If the infection is resistant to echinocandins, or if the patient fails to improve after five days, therapy shifts to liposomal amphotericin B. This polyene drug binds to ergosterol in the fungal cell membrane, disrupting its integrity. In cases of pan-resistance—resistance to all three major classes of antifungals—or treatment failure, physicians may consider combination therapy, such as an echinocandin combined with liposomal amphotericin B, though evidence is limited.
Infants under two months old are an exception, with amphotericin B deoxycholate being the initial recommended treatment. Given the complexity of resistance patterns, consultation with an infectious disease specialist is considered for all suspected or confirmed cases to ensure appropriate drug selection and dosing. Treatment is often a dynamic process, adjusting based on the patient’s response and the specific characteristics of the infecting strain.
Environmental Eradication Methods
Killing C. auris in the healthcare environment requires specific, high-level disinfectants because the fungus persists on surfaces for long periods and is not eliminated by commonly used cleaning agents. Disinfectants based on quaternary ammonium compounds (QACs) are ineffective, necessitating the use of sporicidal-level agents. The Environmental Protection Agency (EPA) maintains List P, a list of approved products that have demonstrated efficacy against C. auris.
Successful environmental eradication relies on disinfectants containing active ingredients such as sodium hypochlorite (bleach), hydrogen peroxide, or peracetic acid. Sodium hypochlorite is used at 1000 parts per million (ppm) of available chlorine for terminal cleaning, performed after a patient is discharged or transferred. Proper application and ensuring the correct contact time are necessary for successful environmental elimination.
No-touch technologies are integrated into the cleaning process as a supplemental measure to reach surfaces manual cleaning might miss. Vaporized hydrogen peroxide (VHP) is one such method, used successfully to control outbreaks. While UV-C light has germicidal effects, C. auris shows less susceptibility to it compared to other pathogens, meaning it is best used as an adjunct rather than a standalone solution.

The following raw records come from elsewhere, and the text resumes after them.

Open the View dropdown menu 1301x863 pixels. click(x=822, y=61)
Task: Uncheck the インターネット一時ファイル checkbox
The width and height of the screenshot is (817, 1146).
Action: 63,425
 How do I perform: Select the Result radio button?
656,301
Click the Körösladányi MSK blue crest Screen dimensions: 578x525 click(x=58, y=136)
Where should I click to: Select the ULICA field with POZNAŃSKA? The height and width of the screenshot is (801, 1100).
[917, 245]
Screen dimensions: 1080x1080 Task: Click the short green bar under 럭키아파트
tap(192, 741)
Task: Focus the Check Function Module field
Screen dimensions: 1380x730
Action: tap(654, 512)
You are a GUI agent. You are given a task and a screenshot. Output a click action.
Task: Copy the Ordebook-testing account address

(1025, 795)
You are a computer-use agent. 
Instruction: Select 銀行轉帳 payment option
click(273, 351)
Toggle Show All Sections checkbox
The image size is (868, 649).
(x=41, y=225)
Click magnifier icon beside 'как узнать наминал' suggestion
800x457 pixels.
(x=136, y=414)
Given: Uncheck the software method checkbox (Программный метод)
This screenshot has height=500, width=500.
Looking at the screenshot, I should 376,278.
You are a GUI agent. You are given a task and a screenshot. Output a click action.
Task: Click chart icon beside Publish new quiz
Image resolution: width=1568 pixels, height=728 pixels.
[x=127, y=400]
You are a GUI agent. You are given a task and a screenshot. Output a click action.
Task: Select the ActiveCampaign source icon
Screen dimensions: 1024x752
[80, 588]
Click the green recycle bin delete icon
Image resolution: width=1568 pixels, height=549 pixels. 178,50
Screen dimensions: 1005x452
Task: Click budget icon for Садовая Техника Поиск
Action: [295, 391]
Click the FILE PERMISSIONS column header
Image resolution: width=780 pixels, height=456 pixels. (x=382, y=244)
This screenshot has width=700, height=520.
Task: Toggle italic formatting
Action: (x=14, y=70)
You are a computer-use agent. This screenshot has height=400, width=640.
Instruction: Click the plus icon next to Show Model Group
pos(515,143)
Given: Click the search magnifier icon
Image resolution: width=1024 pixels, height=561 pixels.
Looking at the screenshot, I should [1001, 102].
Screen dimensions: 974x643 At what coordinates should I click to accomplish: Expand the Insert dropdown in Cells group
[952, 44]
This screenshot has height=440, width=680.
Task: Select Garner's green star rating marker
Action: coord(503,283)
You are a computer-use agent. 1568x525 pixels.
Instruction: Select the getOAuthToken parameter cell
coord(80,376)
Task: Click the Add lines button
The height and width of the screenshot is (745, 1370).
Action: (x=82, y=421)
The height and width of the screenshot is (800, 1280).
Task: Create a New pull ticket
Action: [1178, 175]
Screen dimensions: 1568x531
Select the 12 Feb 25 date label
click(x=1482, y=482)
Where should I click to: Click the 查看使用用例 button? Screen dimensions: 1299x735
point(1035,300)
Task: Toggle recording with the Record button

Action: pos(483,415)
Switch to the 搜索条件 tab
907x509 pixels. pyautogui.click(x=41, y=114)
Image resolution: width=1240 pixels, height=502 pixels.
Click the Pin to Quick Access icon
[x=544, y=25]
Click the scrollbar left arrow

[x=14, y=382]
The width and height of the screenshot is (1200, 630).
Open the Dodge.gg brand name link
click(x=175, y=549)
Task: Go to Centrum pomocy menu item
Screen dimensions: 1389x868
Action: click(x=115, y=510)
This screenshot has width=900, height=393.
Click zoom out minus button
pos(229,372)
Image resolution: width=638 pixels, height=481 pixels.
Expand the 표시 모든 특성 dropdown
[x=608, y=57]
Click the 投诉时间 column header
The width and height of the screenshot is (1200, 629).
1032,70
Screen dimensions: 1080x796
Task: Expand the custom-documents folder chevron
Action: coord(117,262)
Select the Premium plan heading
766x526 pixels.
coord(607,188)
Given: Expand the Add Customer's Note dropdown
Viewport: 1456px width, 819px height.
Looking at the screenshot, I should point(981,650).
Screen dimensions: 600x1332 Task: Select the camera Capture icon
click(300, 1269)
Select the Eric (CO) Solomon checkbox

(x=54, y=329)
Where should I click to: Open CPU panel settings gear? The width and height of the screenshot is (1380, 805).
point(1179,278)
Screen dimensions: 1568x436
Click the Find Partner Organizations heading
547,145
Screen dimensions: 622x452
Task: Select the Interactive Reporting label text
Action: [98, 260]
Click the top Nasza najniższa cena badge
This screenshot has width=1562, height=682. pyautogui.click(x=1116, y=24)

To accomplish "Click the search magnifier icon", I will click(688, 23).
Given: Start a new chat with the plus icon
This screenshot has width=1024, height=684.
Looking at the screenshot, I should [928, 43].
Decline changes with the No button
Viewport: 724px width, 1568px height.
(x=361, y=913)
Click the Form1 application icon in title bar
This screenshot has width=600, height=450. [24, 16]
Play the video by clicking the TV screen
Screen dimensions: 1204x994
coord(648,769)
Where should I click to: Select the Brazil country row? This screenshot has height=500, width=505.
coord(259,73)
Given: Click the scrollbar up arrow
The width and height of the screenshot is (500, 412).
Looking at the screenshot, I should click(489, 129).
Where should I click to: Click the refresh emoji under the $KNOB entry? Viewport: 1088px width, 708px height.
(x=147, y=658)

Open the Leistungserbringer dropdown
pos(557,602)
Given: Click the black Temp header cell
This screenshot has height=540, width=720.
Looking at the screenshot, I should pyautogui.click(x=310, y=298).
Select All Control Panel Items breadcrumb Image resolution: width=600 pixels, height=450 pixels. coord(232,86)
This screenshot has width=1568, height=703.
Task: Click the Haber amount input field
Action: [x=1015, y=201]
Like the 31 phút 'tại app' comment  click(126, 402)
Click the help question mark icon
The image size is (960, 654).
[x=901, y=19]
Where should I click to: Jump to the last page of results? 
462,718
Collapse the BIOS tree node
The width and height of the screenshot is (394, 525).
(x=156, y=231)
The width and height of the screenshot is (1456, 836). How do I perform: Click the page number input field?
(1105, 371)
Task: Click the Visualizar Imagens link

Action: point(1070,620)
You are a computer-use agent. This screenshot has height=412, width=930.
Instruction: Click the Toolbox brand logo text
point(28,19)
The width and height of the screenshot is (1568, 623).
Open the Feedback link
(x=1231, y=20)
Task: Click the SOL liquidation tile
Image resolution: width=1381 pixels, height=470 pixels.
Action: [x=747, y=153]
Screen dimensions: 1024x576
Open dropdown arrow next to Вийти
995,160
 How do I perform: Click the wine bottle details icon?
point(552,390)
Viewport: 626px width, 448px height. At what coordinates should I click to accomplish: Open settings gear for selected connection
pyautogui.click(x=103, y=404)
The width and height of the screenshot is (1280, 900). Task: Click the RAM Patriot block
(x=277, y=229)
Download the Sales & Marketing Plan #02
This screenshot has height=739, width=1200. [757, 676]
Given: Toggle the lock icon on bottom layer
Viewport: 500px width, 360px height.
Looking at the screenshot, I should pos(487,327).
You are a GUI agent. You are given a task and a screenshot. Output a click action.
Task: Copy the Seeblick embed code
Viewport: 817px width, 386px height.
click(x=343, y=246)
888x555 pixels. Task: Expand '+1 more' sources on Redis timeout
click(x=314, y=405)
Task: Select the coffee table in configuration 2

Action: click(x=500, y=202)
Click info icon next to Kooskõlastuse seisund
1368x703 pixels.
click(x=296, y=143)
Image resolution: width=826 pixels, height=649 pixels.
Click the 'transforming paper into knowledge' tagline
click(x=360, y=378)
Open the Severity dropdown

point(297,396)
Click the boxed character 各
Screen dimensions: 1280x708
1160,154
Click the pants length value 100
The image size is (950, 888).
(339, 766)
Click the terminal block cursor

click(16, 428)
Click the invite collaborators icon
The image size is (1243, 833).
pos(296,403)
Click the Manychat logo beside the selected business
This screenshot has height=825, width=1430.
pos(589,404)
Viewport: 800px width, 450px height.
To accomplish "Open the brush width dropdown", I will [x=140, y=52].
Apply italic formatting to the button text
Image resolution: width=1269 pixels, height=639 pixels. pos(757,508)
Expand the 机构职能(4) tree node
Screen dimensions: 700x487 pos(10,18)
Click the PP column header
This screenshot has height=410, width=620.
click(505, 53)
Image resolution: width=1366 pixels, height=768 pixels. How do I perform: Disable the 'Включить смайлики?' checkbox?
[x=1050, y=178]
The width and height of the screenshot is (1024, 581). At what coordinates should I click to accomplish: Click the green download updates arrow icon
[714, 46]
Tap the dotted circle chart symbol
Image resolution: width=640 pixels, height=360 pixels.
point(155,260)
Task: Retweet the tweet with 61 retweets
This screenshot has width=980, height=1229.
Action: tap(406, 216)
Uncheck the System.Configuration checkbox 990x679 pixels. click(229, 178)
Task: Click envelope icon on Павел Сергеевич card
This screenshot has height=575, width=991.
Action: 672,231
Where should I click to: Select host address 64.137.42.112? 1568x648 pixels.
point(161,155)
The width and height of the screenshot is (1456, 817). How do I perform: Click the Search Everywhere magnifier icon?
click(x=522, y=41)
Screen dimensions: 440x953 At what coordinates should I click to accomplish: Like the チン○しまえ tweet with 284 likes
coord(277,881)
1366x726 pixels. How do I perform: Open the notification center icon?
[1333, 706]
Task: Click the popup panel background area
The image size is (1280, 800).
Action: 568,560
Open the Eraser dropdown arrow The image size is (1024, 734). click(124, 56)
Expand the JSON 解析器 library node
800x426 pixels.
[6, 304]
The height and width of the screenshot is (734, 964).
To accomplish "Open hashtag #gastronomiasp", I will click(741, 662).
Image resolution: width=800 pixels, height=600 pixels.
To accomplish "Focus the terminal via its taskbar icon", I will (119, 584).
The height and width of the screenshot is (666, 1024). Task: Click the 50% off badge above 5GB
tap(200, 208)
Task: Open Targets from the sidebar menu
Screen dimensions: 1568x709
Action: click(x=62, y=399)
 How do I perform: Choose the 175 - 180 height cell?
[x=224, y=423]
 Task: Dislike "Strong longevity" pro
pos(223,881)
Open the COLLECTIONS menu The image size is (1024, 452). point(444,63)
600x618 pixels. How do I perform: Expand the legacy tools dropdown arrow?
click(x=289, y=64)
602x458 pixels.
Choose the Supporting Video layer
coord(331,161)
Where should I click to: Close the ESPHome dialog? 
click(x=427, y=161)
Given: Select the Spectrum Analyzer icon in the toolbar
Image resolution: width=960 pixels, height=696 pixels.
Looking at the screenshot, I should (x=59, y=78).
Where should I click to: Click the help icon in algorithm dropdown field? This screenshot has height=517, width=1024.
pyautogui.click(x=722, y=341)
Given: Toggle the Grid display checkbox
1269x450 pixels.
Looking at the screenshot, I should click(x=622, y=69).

Infection Control and Prevention
Preventing the spread of C. auris within healthcare facilities is the most effective way to minimize the threat. Strict adherence to hand hygiene protocols by all healthcare personnel is foundational; alcohol-based hand rubs are effective and preferred when hands are not visibly soiled. When hands are visibly soiled, they must be washed with soap and water.
Patients known to be infected or colonized are immediately placed on transmission-based precautions, typically involving housing them in a single-occupancy room. Healthcare workers must use personal protective equipment (PPE), specifically gloves and gowns, when entering the patient’s room and remove them carefully before leaving. This practice minimizes the transfer of the yeast from the patient’s skin or contaminated surfaces onto the worker’s clothing or hands.
Meticulous cleaning and disinfection of all shared medical equipment, such as glucometers and blood pressure cuffs, after each use is necessary for control. Facilities implement screening programs to identify colonized patients, especially those at high risk or those who had close contact with a known case. Identifying colonization triggers enhanced infection control measures, which is paramount to containing the spread of this persistent fungal pathogen.